My poetry books of the year are ‘All the Men I Never Married’ by Kim Moore and ‘Karaoke King’ by Dai George.
Caroline Bracken is an award-winning writer and poet. She won the iYeats International Poetry Competition (2015) and the Writing.ie/Anam Cara International Poetry Competition (2013) and is a regular contributor to Nation.Cymru, writing our monthly poetry review.
Dr Sara Louise Wheeler
This year has been very positive and productive for me, in terms of building a career as a freelance creative. I began the year as ‘Poet of the Month’ for BBC Radio Cymru and Barddas poetry magazine – an assignment which proved so fruitful I published a bilingual poetry scrapbook. The poem I chose to feature in the magazine as part of my reflection on the month was ‘Cwilt clytwaith Goareig’ (A Goareig Patchwork Quilt), about my Goan-Welsh extended family; I am now writing more poems on this theme and shall be publishing the collection in the new year.
I judged a children’s poetry competition for Menter Iaith Fflint a Wrecsam to mark Saint David’s day, whilst also serving as an external examiner for a PhD thesis involving self-translation of poetry. I was part of a lovely poetry and art project at Glyndŵr University, which gave art students an opportunity to work with clients (poets) and resulted in my poems, and those of my fellow poets, appearing in lovely hand-stitched books. I was also commissioned to write a travelog article about Wrecsam for the new women’s magazine Cylchgrawn Cara and I spent a pleasant couple of weeks wandering around, gathering vital information – including the best places to eat!

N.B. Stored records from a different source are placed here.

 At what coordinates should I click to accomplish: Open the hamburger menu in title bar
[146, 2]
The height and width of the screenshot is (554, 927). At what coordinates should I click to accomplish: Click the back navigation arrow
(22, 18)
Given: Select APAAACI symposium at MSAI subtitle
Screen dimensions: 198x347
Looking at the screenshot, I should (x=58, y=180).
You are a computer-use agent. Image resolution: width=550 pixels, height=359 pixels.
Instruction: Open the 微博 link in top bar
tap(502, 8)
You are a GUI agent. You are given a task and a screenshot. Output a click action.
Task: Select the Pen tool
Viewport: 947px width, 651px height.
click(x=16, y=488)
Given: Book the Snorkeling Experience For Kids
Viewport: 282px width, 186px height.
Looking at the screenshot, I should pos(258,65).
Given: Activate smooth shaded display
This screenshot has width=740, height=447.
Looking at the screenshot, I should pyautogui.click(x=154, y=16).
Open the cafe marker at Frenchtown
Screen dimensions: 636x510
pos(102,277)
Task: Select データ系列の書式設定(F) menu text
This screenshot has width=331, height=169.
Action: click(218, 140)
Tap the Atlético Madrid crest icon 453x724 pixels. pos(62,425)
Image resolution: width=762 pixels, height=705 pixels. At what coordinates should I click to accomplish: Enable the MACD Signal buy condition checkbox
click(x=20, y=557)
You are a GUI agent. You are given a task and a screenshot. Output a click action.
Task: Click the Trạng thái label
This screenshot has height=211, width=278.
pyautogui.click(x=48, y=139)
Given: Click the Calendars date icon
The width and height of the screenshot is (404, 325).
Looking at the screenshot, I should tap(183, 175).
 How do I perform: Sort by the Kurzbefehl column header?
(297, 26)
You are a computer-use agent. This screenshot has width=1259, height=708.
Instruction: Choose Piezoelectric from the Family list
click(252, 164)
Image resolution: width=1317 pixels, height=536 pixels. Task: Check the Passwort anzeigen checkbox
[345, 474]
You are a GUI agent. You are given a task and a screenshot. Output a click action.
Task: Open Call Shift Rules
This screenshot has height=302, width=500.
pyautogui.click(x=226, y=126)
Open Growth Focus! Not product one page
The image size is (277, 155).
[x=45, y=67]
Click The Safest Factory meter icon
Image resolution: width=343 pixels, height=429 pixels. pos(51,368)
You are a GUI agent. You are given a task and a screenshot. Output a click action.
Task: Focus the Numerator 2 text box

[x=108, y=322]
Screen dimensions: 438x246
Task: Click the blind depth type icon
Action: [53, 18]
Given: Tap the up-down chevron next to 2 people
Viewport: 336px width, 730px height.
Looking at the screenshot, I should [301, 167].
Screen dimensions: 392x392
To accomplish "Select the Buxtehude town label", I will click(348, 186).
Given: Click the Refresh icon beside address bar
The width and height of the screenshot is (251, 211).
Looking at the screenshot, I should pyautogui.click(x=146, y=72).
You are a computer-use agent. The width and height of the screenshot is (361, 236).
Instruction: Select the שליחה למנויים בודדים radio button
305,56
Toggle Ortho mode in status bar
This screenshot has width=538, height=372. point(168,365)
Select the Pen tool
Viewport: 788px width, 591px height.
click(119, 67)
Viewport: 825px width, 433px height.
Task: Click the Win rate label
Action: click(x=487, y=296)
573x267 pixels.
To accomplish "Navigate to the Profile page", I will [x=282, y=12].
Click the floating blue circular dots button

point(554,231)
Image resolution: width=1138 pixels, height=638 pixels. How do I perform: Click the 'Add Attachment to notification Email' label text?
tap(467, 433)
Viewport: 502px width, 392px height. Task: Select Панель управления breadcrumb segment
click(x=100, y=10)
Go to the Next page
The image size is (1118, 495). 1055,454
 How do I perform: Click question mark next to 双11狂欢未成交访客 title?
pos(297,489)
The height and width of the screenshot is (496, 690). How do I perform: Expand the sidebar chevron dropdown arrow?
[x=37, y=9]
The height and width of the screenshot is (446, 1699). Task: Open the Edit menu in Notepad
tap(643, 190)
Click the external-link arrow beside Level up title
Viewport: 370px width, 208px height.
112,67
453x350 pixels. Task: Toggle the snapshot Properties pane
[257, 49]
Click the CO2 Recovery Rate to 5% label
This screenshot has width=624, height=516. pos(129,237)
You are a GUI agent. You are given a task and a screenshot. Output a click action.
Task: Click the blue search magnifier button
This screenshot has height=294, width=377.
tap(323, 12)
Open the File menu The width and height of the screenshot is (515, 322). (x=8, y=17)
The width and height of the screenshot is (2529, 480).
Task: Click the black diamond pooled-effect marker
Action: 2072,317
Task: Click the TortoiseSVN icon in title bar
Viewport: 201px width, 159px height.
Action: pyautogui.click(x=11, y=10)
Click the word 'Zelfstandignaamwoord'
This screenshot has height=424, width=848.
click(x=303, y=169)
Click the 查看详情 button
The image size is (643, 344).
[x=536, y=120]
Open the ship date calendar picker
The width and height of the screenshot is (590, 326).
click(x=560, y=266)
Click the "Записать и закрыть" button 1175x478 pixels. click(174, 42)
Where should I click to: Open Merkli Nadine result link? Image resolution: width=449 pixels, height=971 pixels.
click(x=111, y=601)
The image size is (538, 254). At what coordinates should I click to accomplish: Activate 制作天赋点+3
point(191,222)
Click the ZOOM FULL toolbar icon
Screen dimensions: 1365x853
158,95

I have been developing my trilingual, autobiographical bildungsroman opera-ballet ‘Y dywysoges arian’ (The Silver Princess), with Theatr Genedlaethol Cymru, about my experiences of living with Waardenburg Syndrome Type 1. This theatre project has now reached the exciting stage of development where it will be read through by actors in the new year.
I contributed a self-psychoanalysis chapter for a forthcoming edited book about the Alien franchise and experienced an epiphany whilst writing it, which has led me to work on another new collection of poetry. This bilingual collection, entitled ‘Confylsiwn/ Convulsion’ will be published in the new year. I had an exciting opportunity to contribute to the debate on the climate crisis in the form of a dystopian monolog ‘Y Siambr Bodhyfryd’ for BBC Radio Cymru. I also contributed to the inaugural issue of ‘Y Patriarchaeth’ magazine and a butterfly art project with Gŵyl y ferch.
Zoom
Thanks to Zoom, I have been able to attend ‘cynghanedd’ poetry classes – which might otherwise have been difficult for me to access due to my progressive low-frequency hearing loss as well as geographical proximity. And, as the year draws to a close, I am enjoying being involved in three exciting ‘digital residencies’: Manifesto for Accessible Arts Festival, a project between artists from India and Wales; Ù Ơ – an exchange between emerging Vietnamese and Welsh women/ non-binary poets and artists; and the ‘Creativity is mistakes’ peer artists project, with Disability Arts Cymru. I am thus feeling incredibly blessed and am looking forward to another creative year ahead in 2022!
Dr Sara Louise Wheeler is a poet, writer, and artist, whose creative endeavours including making sense of her embodied experiences of Waardenburg Syndrome Type 1, and exploring the unique cultural space of borderland life. She writes the column ‘O’r Gororau’ (from the borders) for Barddas Welsh poetry magazine.”